Obama targets prices of shortage drugs

Washington -- President Obama on Oct. 31 issued an executive order aimed at reducing drug shortages that asks the Dept. of Justice to examine price increases for shortage drugs to see if such increases violate any law.

In addition, the order directs the Food and Drug Administration to require drug manufacturers to report drug discontinuances in advance. Obama also ordered the FDA to help increase the supply of drugs by expediting reviews of drug suppliers and manufacturing processes.

"This is a problem we can't wait to fix," Obama said on Oct. 31. "The shortage of prescription drugs drives up costs, leaves consumers vulnerable to price gouging, and threatens our health and safety."

The number of drugs in shortage tripled between 2005 and 2010 to reach 178. The FDA prevented at least 99 drug shortages in 2011 by encouraging other pharmaceutical companies to take over or boost their production of shortage drugs, helping manufacturers to solve contamination or quality issues, and extending the drugs' expiration dates.

Still, more than 200 drugs remained in shortage as of Sept. 30, according to the FDA. Many are older, sterile injectable drugs, including anesthetics, cancer drugs and intravenous nutrition drugs.

Obama announced his support for a bill that in part would require drug manufacturers to notify the FDA six months in advance, if possible, about any drug manufacturing interruptions. The American Medical Association also supports the Preserving Access to Life-Saving Medications Act of 2011, which is sponsored by Rep. Diana DeGette (D, Colo.) and Sen. Amy Klobuchar (D, Minn.).

Reaction to the Obama executive order was mostly supportive.

"Addressing the issue of national drug shortages is multifaceted and complex, but the changes announced by the administration are a step in the right direction," said AMA President Peter W. Carmel, MD.

The American Academy of Pediatrics said the White House order parallels recommendations submitted by the AAP at a Sept. 26 FDA workshop on drug shortages.

Rep. Elijah Cummings (D, Md.) welcomed Obama's focus on price increases for shortage drugs. He released documents on Oct. 5 showing that five drug distributors have charged between seven and 80 times the normal prices for certain drugs in shortage.

"The idea that some companies may be taking advantage of cancer patients and others in such vulnerable positions is criminal, and we are taking action to get to the bottom of this," said Cummings, the highest-ranking Democrat on the House Oversight and Government Reform Committee.
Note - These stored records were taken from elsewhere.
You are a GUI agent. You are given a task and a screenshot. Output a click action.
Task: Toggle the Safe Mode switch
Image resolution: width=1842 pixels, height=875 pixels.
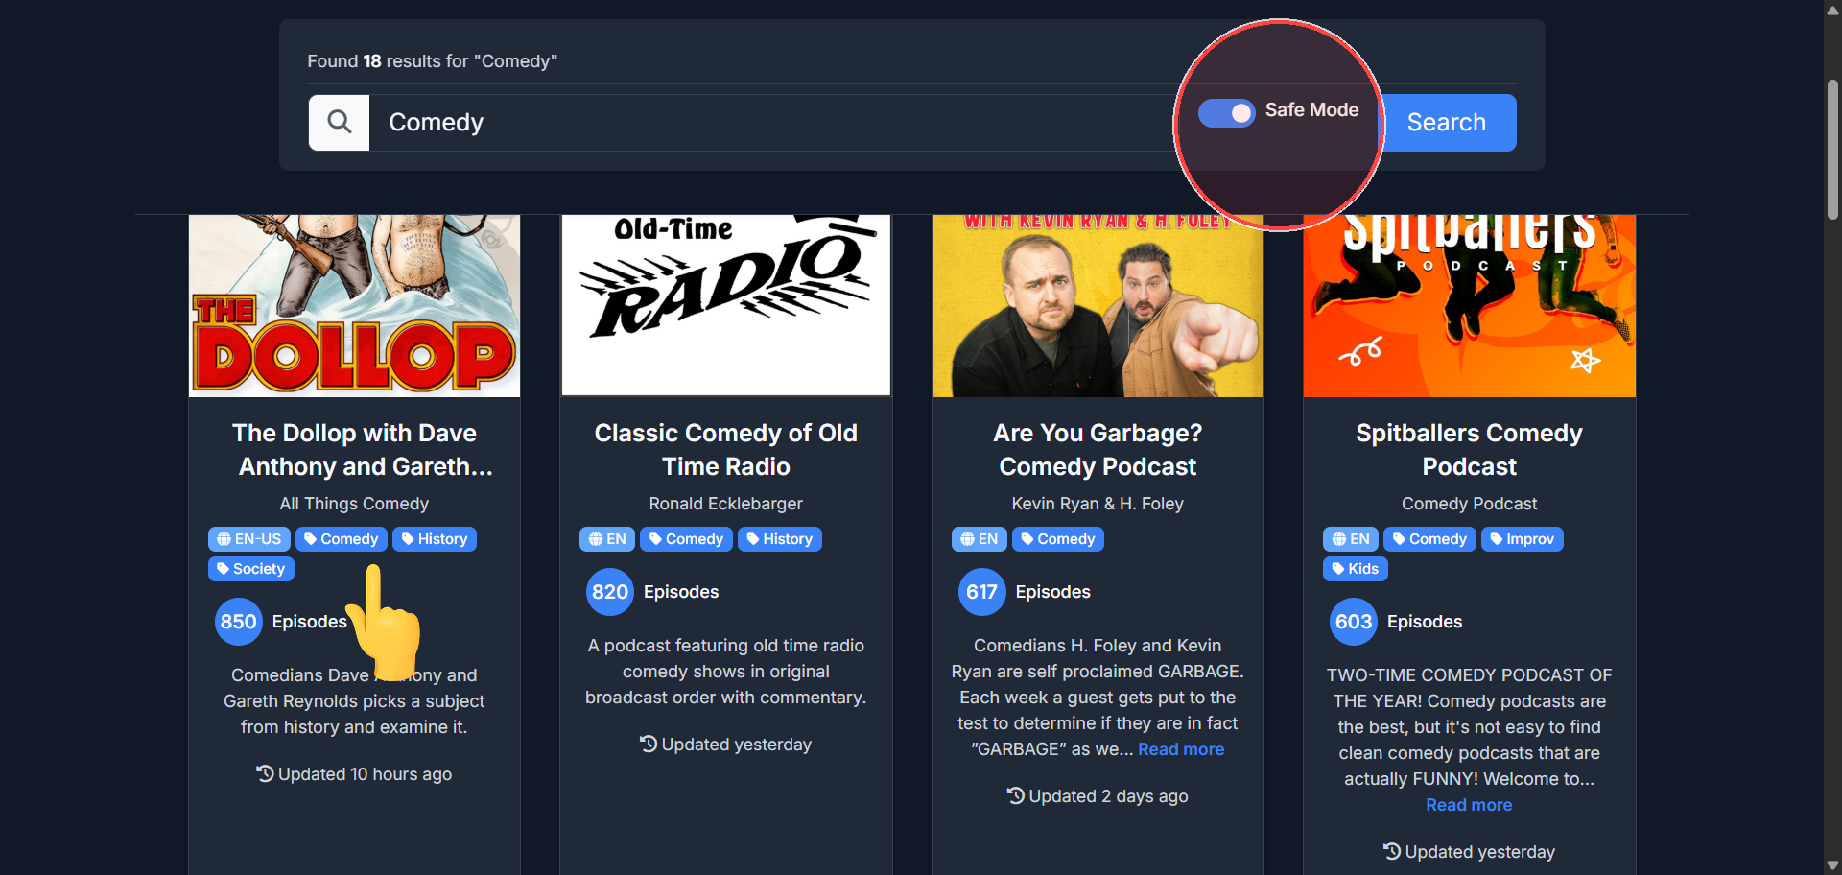[1226, 113]
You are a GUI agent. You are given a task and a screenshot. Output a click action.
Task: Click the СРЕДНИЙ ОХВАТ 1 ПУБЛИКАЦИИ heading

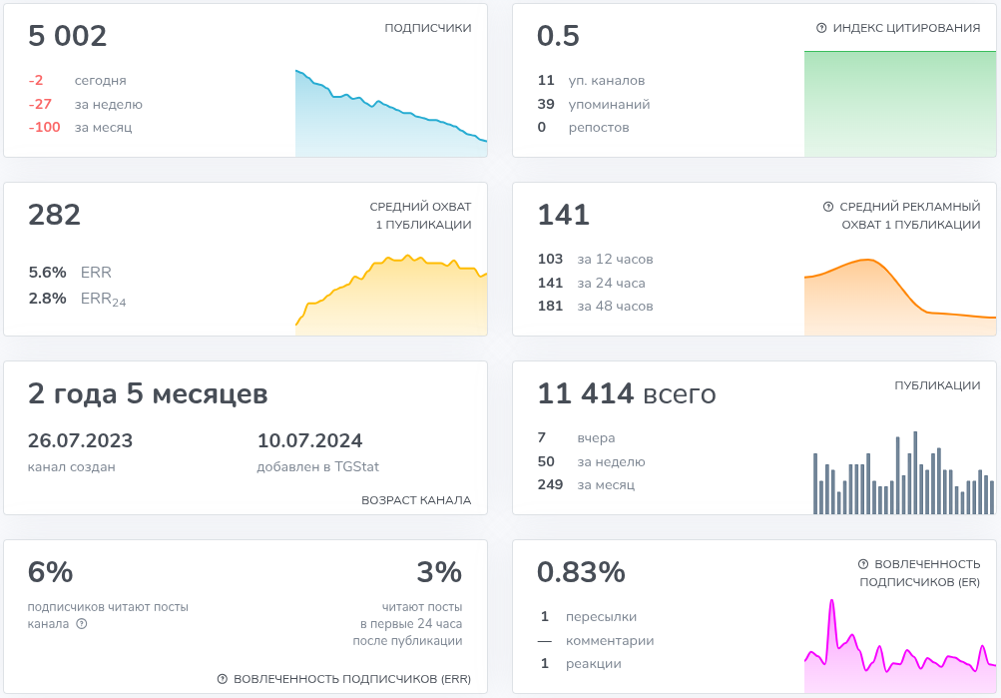click(420, 216)
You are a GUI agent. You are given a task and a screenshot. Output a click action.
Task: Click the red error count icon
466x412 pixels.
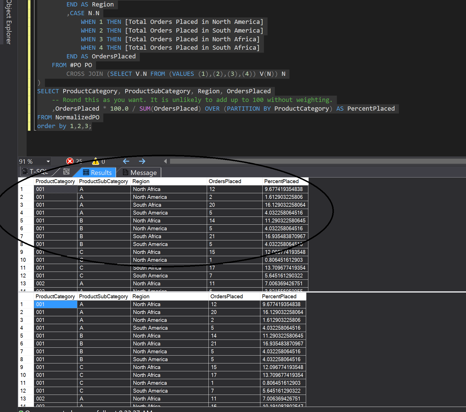[x=70, y=161]
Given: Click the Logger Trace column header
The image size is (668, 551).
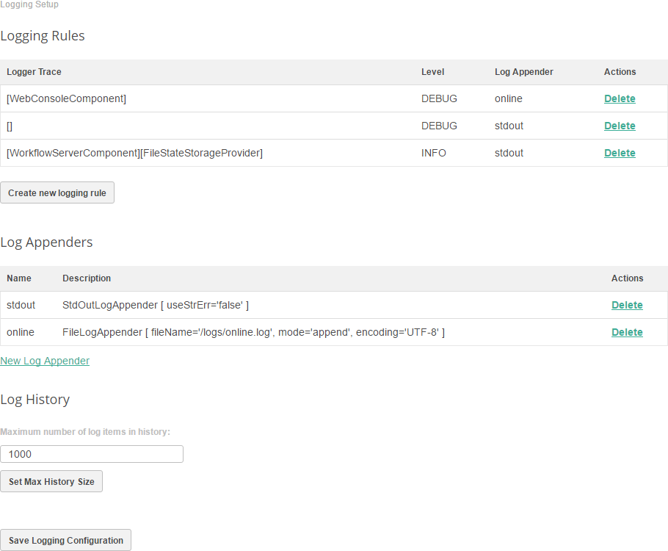Looking at the screenshot, I should [34, 72].
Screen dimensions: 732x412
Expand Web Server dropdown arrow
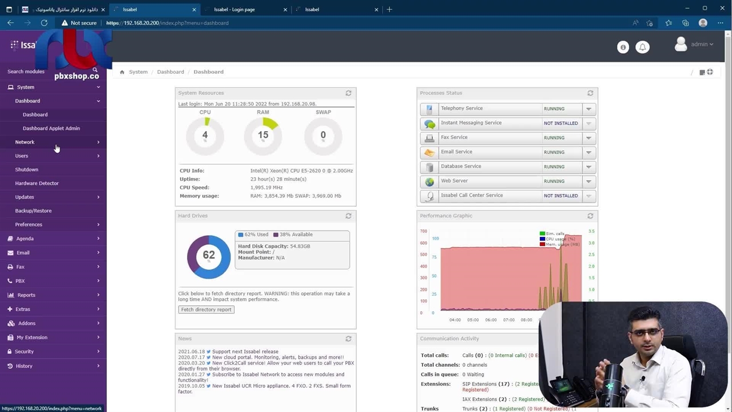tap(588, 181)
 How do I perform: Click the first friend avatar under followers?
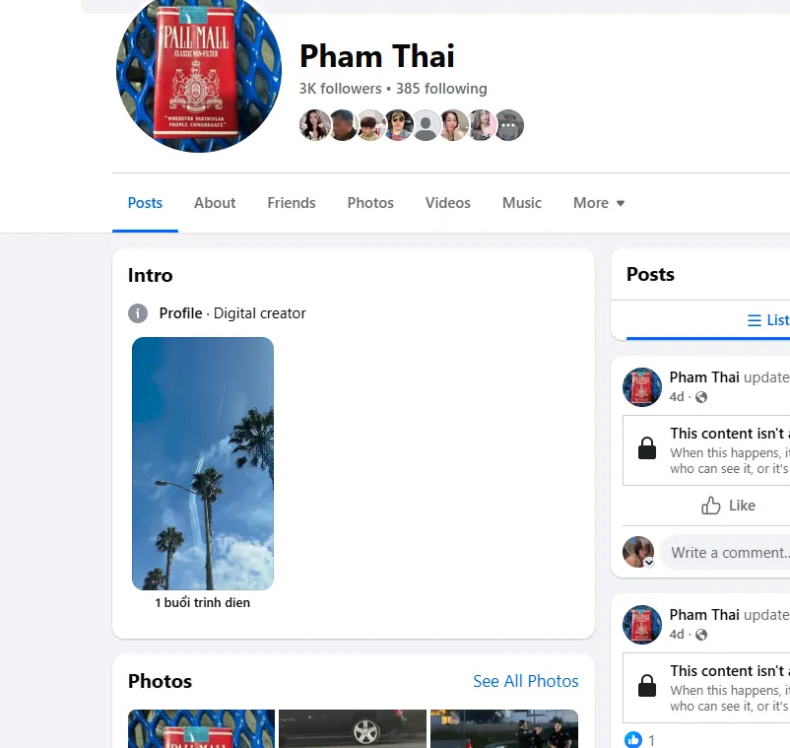[x=315, y=125]
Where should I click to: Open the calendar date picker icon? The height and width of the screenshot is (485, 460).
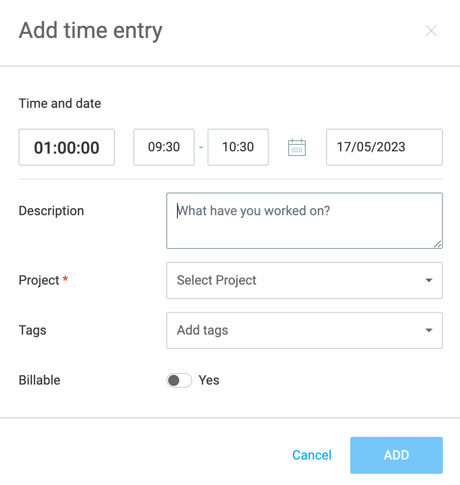[x=296, y=147]
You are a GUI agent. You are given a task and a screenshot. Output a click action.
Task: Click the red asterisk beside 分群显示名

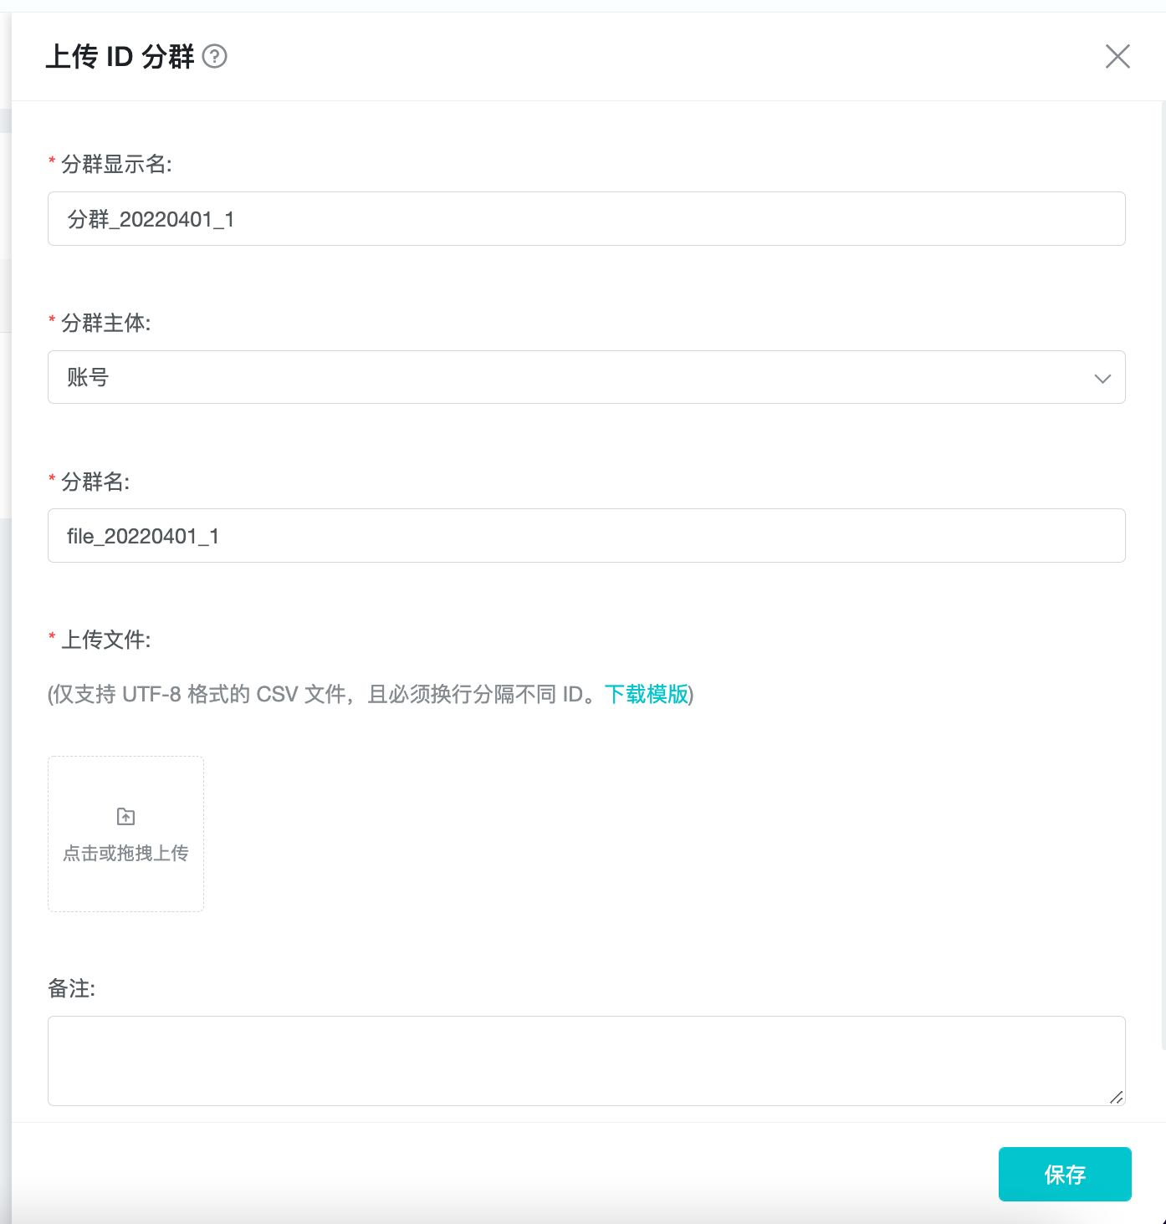coord(52,165)
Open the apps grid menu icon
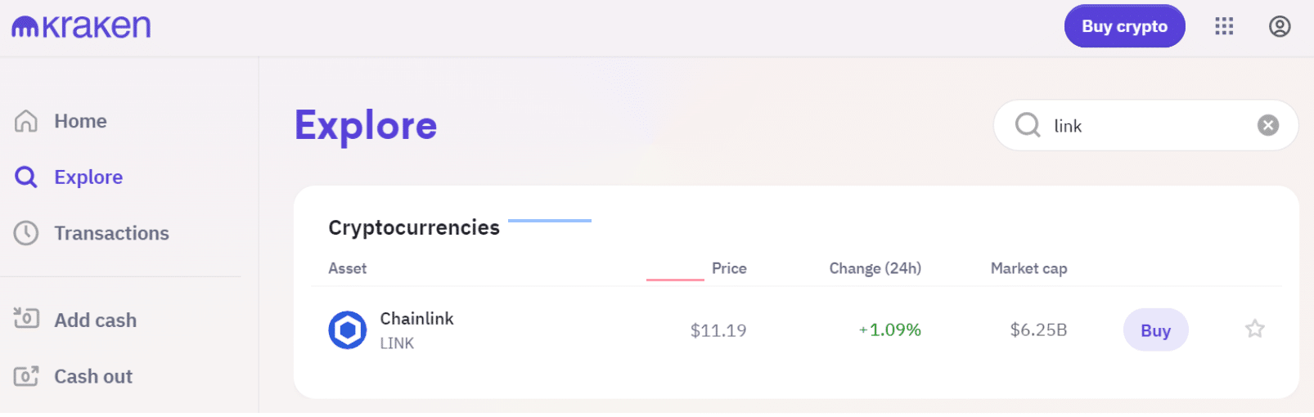 [x=1224, y=26]

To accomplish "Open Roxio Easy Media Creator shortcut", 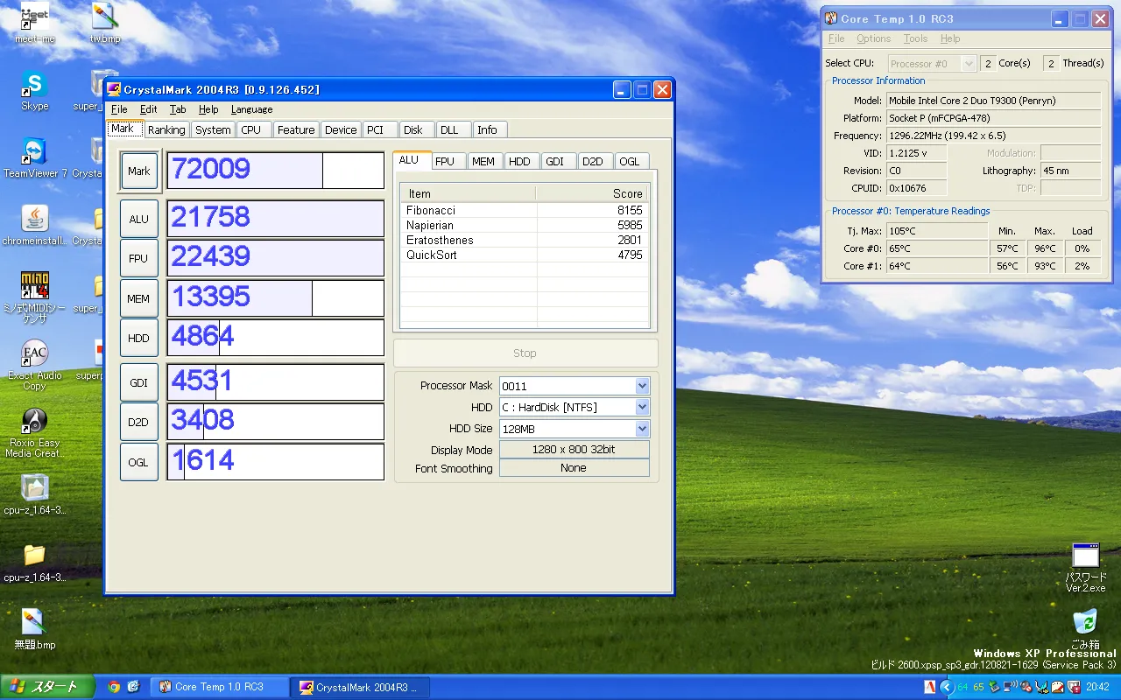I will 34,422.
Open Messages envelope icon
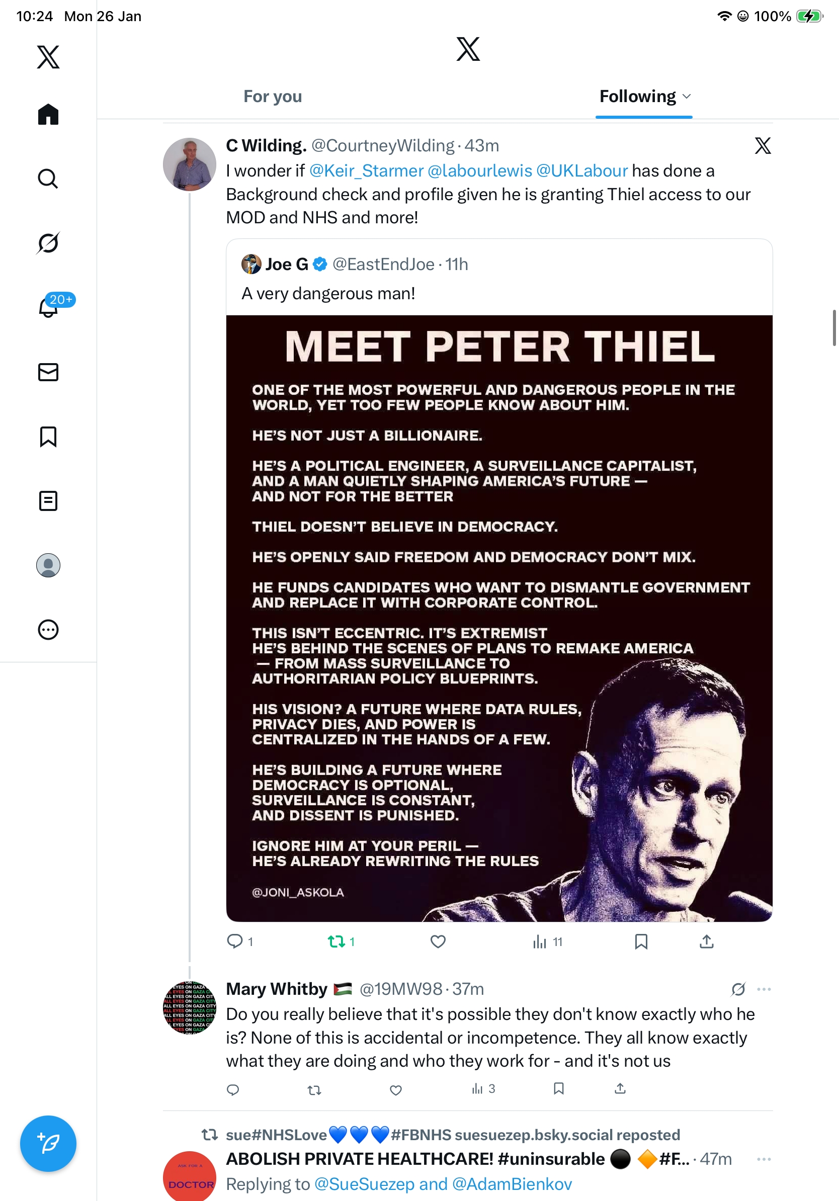 (48, 372)
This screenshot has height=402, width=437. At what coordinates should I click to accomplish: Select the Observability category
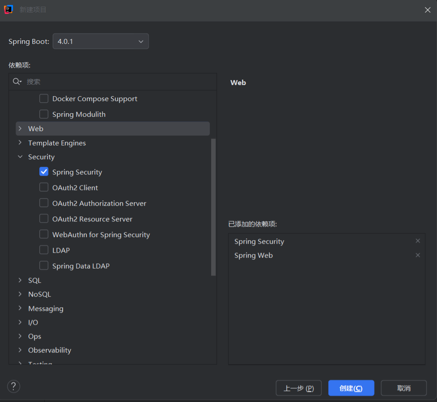pos(50,350)
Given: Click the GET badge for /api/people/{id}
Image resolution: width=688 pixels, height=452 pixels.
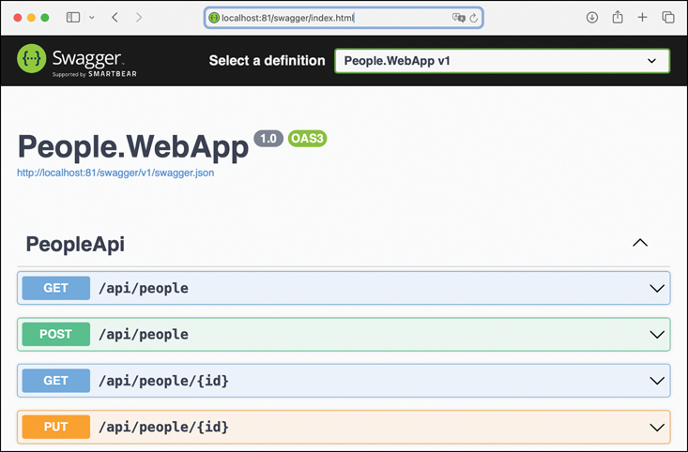Looking at the screenshot, I should pos(55,381).
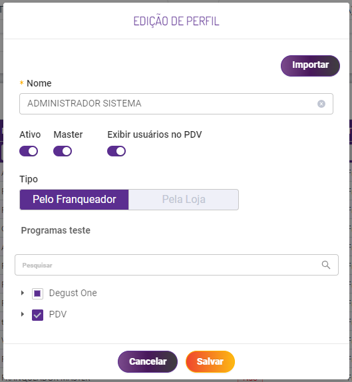Toggle the Ativo switch
Image resolution: width=352 pixels, height=382 pixels.
click(29, 151)
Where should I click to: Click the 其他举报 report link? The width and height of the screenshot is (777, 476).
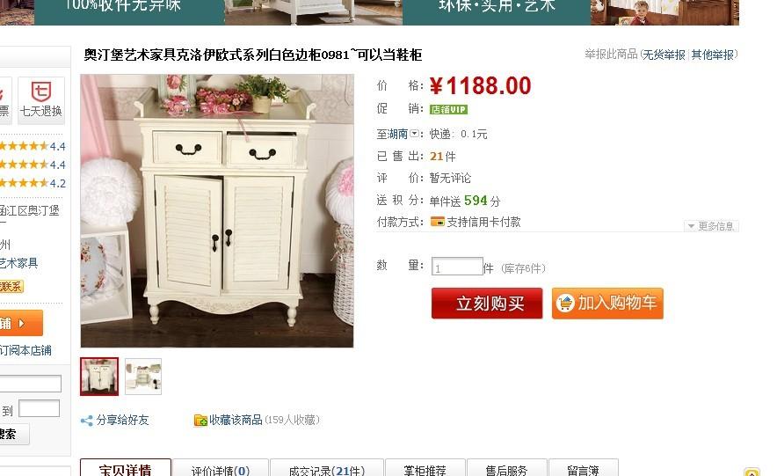click(712, 55)
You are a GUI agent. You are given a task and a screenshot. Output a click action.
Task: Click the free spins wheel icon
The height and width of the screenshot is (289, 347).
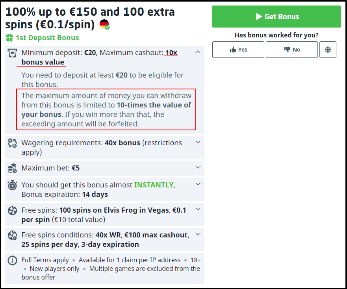pyautogui.click(x=13, y=211)
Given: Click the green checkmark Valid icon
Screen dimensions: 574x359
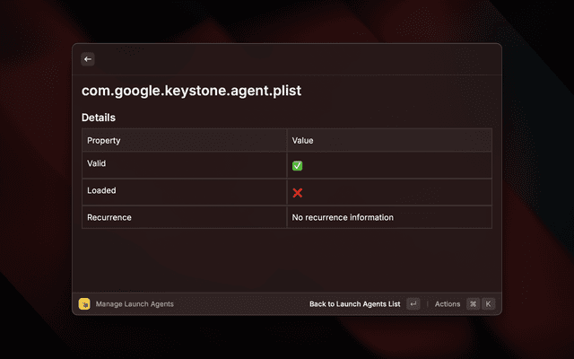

However, House Energy and Commerce health subcommittee chair Joe Pitts (R, Pa.) said he was surprised by the timing of Obama's executive order. The subcommittee held a hearing on drug shortages on Sept. 23 during which committee members of both major parties pledged to work together. Pitts said he was waiting for recommendations from Howard K. Koh, MD, MPH, the Dept. of Health and Human Services assistant secretary for health, before proceeding further.

"I am disappointed that the administration has spent more time strategizing a press rollout to politicize this deadly issue than working with Congress to resolve the problem," he said.

If Congress does not address drug shortages through legislation this year, it might do so in 2012. The Prescription Drug User Fee Act, enacted in 1992, is due for reauthorization by Sept. 30, 2012, and could be a vehicle for related legislation. The act authorizes the FDA to collect fees from certain human drug and biological products to support the agency's approval process.

Physician practices and insurers in the meantime can help prevent future drug shortages by paying higher prices for drugs in exchange for stronger contract provisions that penalize manufacturers for not delivering sufficient drug supplies, according to an Oct. 31 report by the HHS Office of the Assistant Secretary for Planning and Evaluation, which was released as part of the Obama administration's effort on drug shortages.

The FDA announced on Nov. 3 that the agency has been expediting new drug approvals. Of the 35 new drugs the FDA approved in fiscal year 2011, which ended on Sept. 30, nearly half were handled under the agency's priority review program. The program aims to approve drugs within six months if those drugs offer major advances in treatment.

Of the 35 approved drugs, nearly half are expected to significantly advance treatments for heart attack, stroke and kidney transplant rejection. Ten approved drugs are for rare diseases such as hereditary angioedema, and an additional seven drugs are cancer therapies.